Anyway, the queen asked to meet Lao Ai. But there was a problem. The palace system did not allow ‘real’ men into the dowager empress’s quarters. So Lü’s plot gets its next twist. He arranges for Lao Ai to be falsely accused of a crime for which the punishment is castration. The official in charge of castration is then bribed to pretend to carry out the procedure, plucking out Lao Ai’s beard and eyebrows to make him look like a eunuch. ‘In this way,’ says Sima Qian, ‘he eventually came to wait on the queen, who carried on clandestine relations with him and grew to love him greatly.’
The affair continued for several years. As the queen’s top adviser, he was made a marquis and acquired a retinue of 1,000 retainers. The queen bore Lao Ai two sons, who thus became half-brothers and possible heirs of the teenaged King Zheng, who was kept in the dark by his mentor, Lü Buwei, his mother’s ex-lover and perhaps his real father. This was a ticking time bomb.

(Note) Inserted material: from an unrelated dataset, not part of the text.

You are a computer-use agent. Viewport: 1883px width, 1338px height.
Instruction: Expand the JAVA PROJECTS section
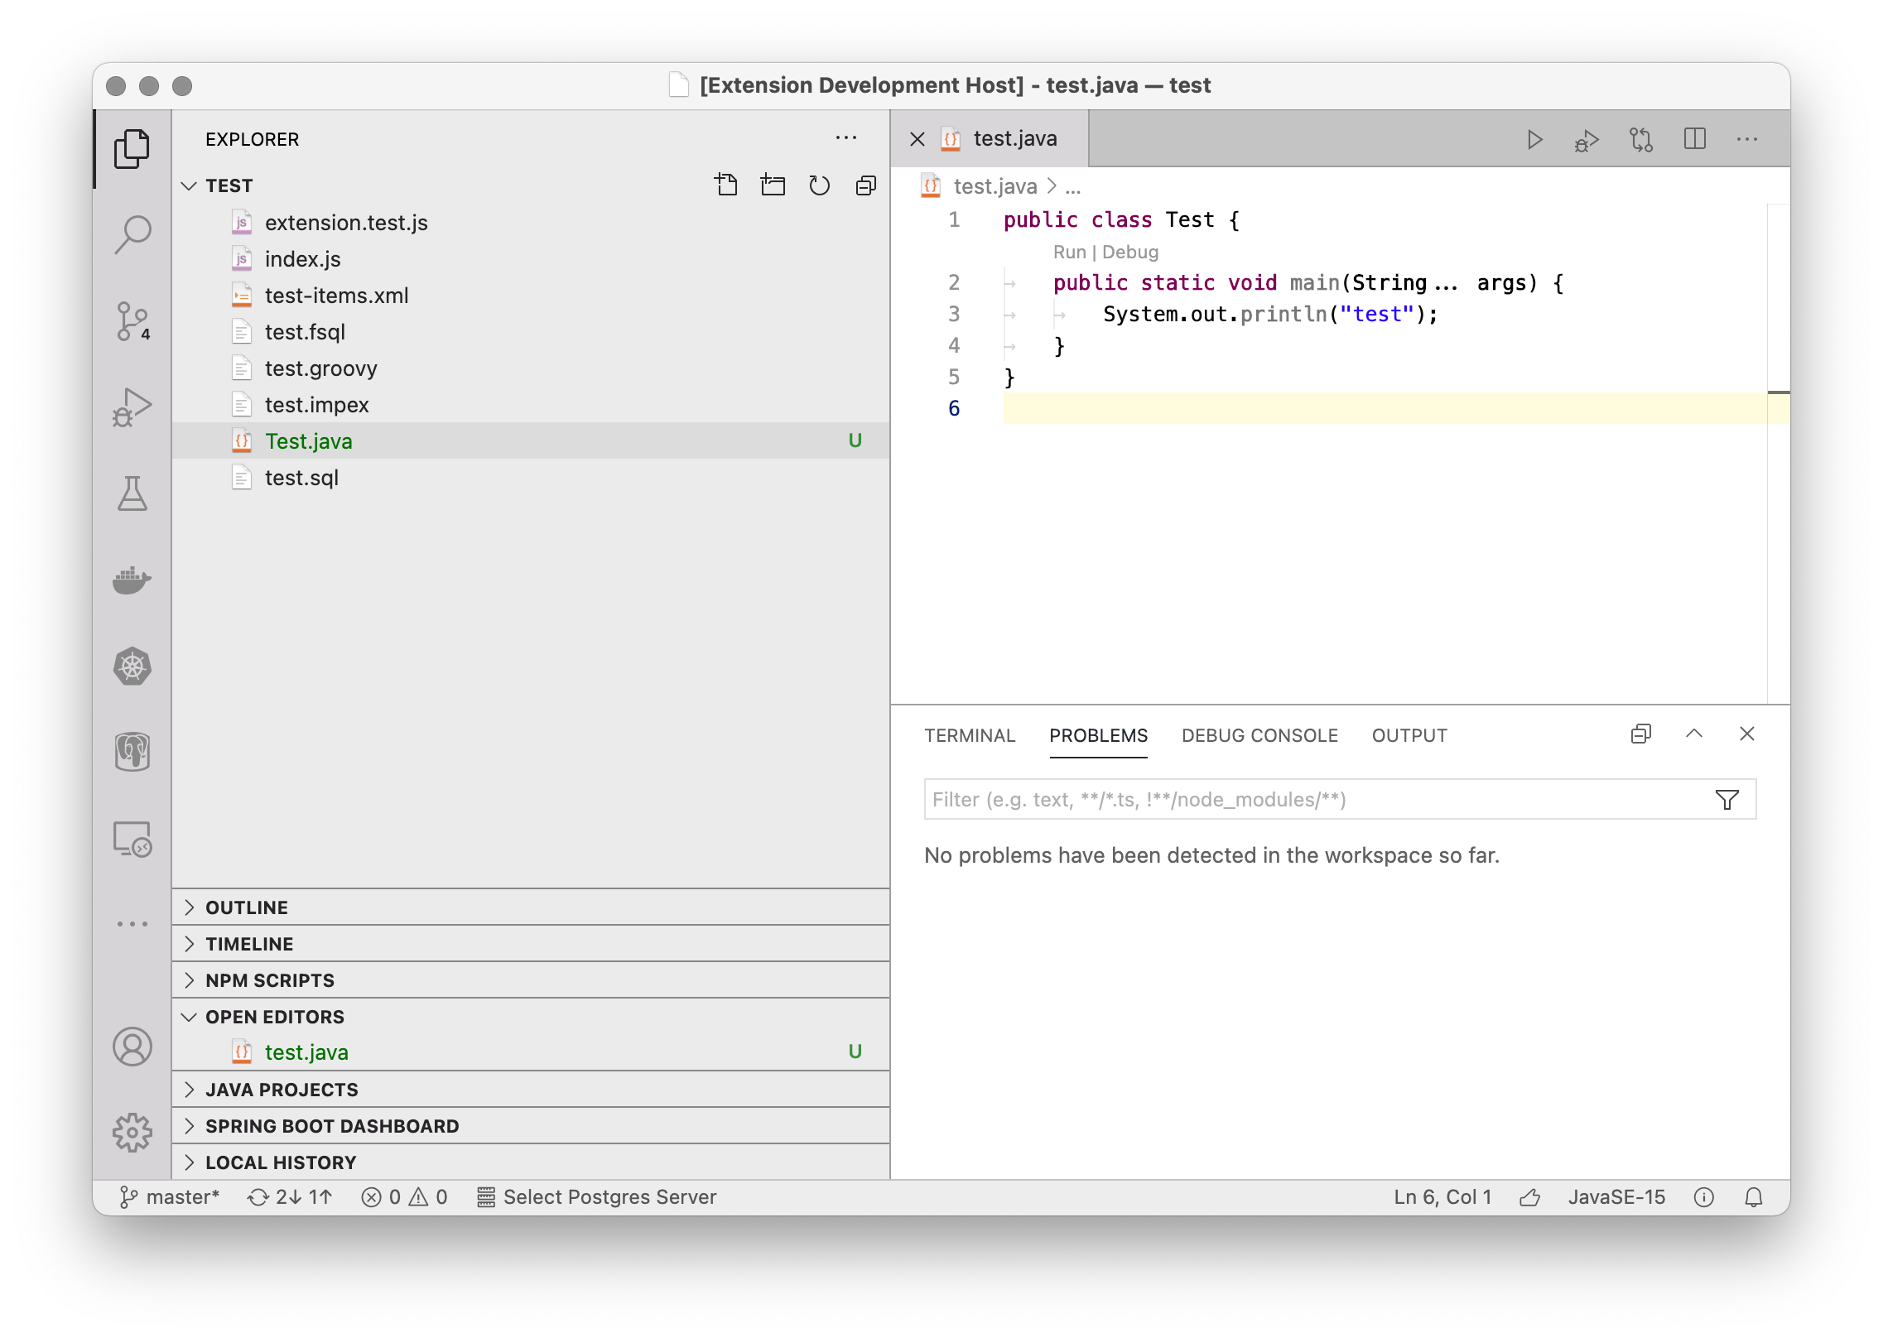click(x=282, y=1090)
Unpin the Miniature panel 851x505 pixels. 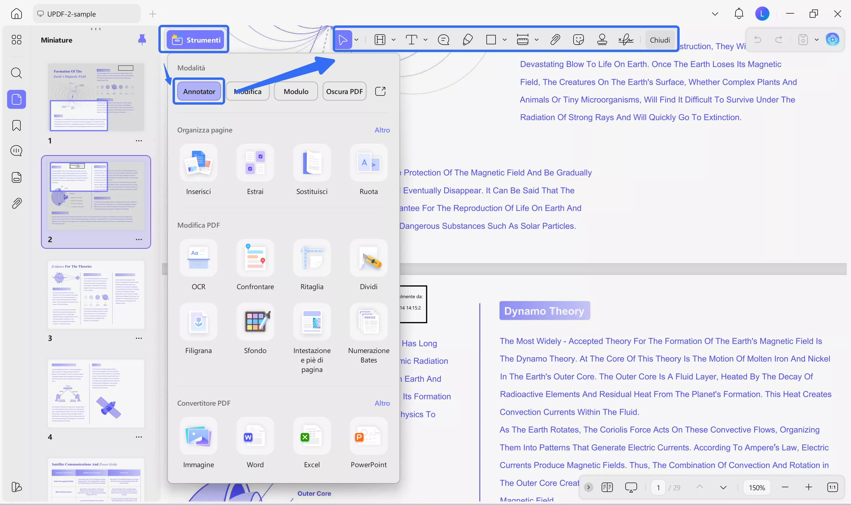[x=142, y=40]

It exploded during the ninth year of his reign (238 BC), when ‘someone reported’ to King Zheng the truth about his mother’s affair with Lao Ai. And Lü Buwei’s role. The king ordered an investigation. Lao Ai, panic-stricken, tried to start a revolt in which several hundred died. But his followers deserted him, and he was quickly captured.

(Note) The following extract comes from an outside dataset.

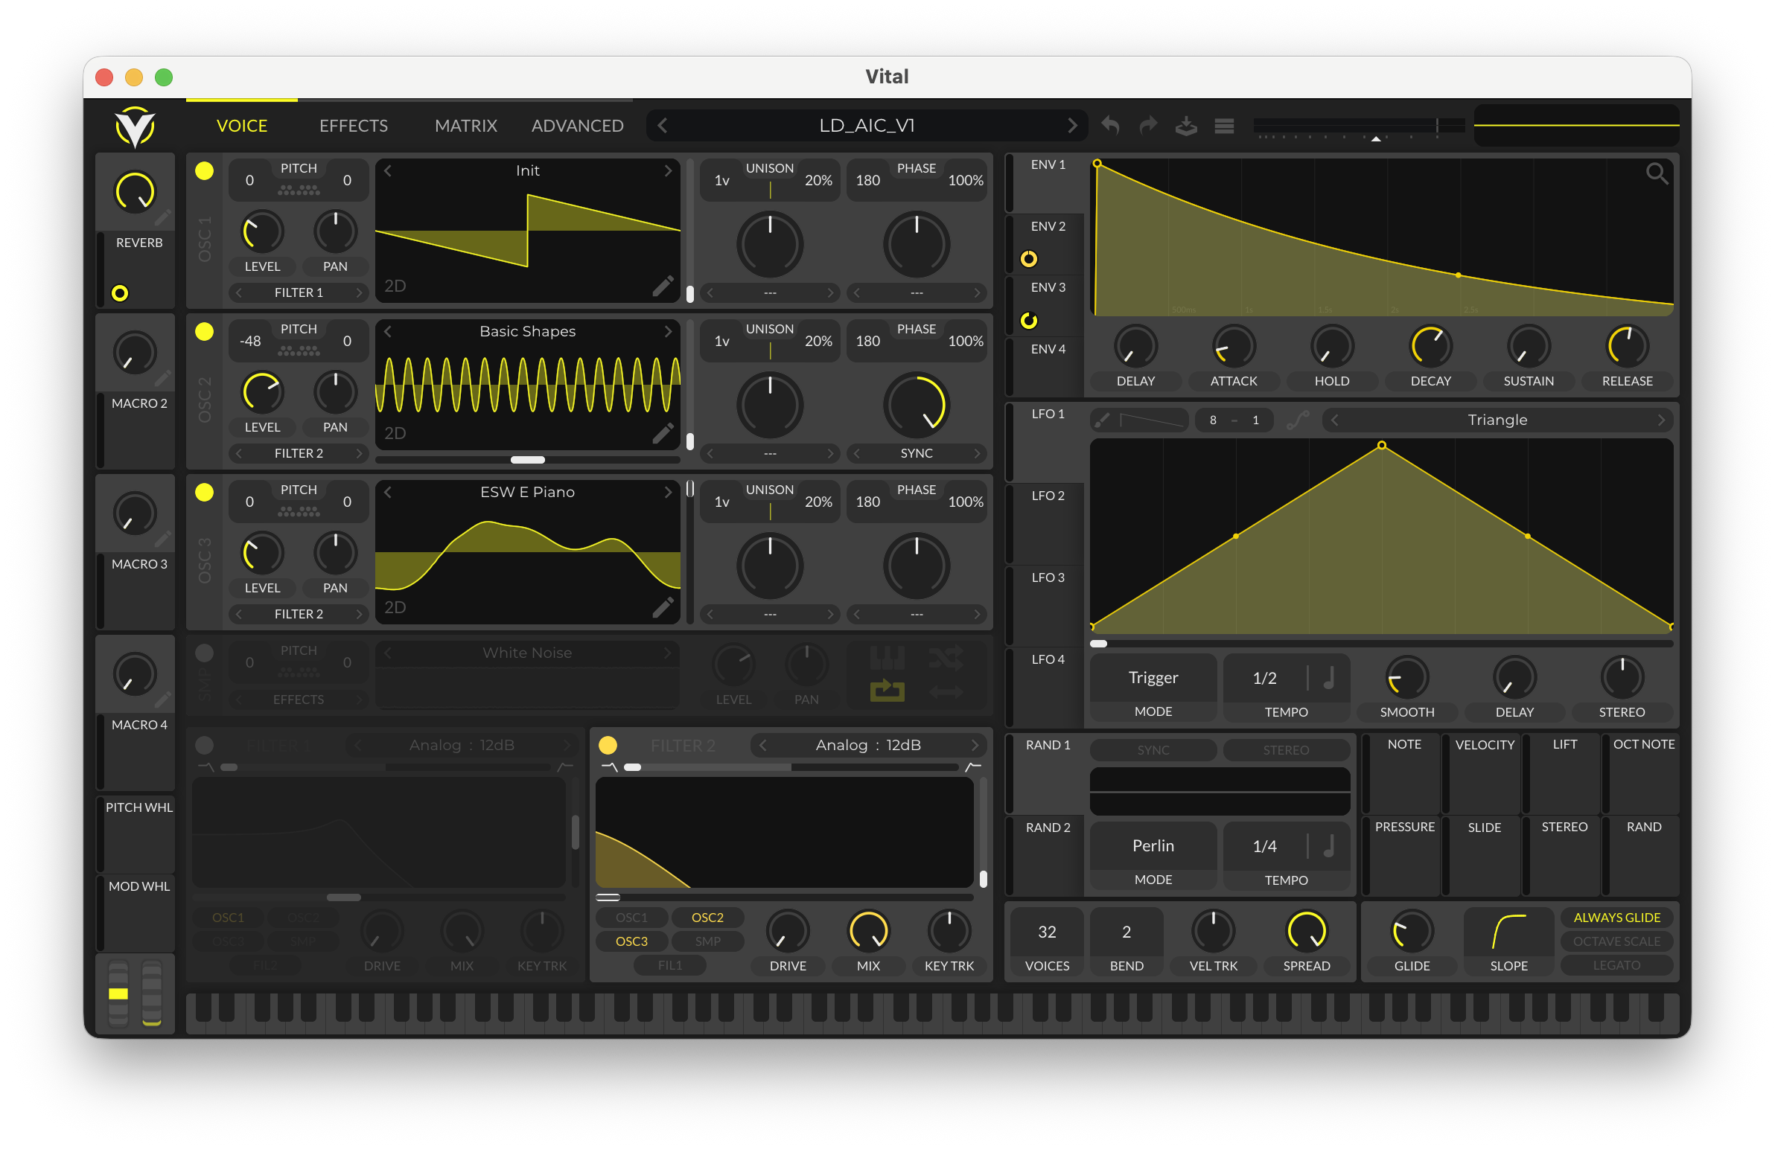Click the Filter 2 MIX knob
The height and width of the screenshot is (1149, 1775).
(x=868, y=931)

So there was the 21-year-old emperor, Zheng, suddenly aware that he was possibly a bastard, or at best the son of a minor prince who came to the throne by trickery, that his mother was an ex-dancer of ill repute obsessed by a well-endowed and treacherous gigolo, all with the participation of the man to whom he owed his throne.
The stakes could hardly be higher. Either he would remain a puppet, controlled by his mother, her lover and his mentor; or he had to assert himself by crushing the lot of them.
He chose suppression. Lao Ai was tied to four chariots, which were then driven off in different directions. His associates and relatives were executed, as were the two boys, his half-brothers and possible future rivals. Lao Ai’s 1,000 hangers-on had their estates confiscated and were exiled, as was his mother and Lü Buwei, who committed suicide by drinking poison.
That left King Zheng alone, betrayed, without his closest adviser, surrounded by thousands of clamorous courtiers, any one of whom could turn traitor. What should he do? His first reaction was uncontrolled, foaming-at-the-mouth anger. In the word
s of the eleventh-century historian Sima Guang, the king issued a decree: ‘Whoever even dares to utter a word regarding my mother, I will have him decapitated, quartered and his remains scattered in front of the palace as exhibits.’ Twenty-seven people died for daring to utter a solitary remark about the king’s mother. An adviser named Mao Jiao, from the kingdom of Qi, was so appalled at the king’s unfilial behaviour that he risked death to point out the king’s failings. ‘Get the giant cauldron ready!’ screamed the king. ‘I will have him stewed alive!’ But Mao Jiao persisted: other kings have been notorious for their abominable cruelty, but Zheng outdid them all. As a result he said, ‘I am apprehensive for Your Majesty. No one will dare to come near Qin again.’ Saying which, he doffed his hat and prostrated himself, prepared to die. That did it. The king raised him up, spared him and made him an adviser.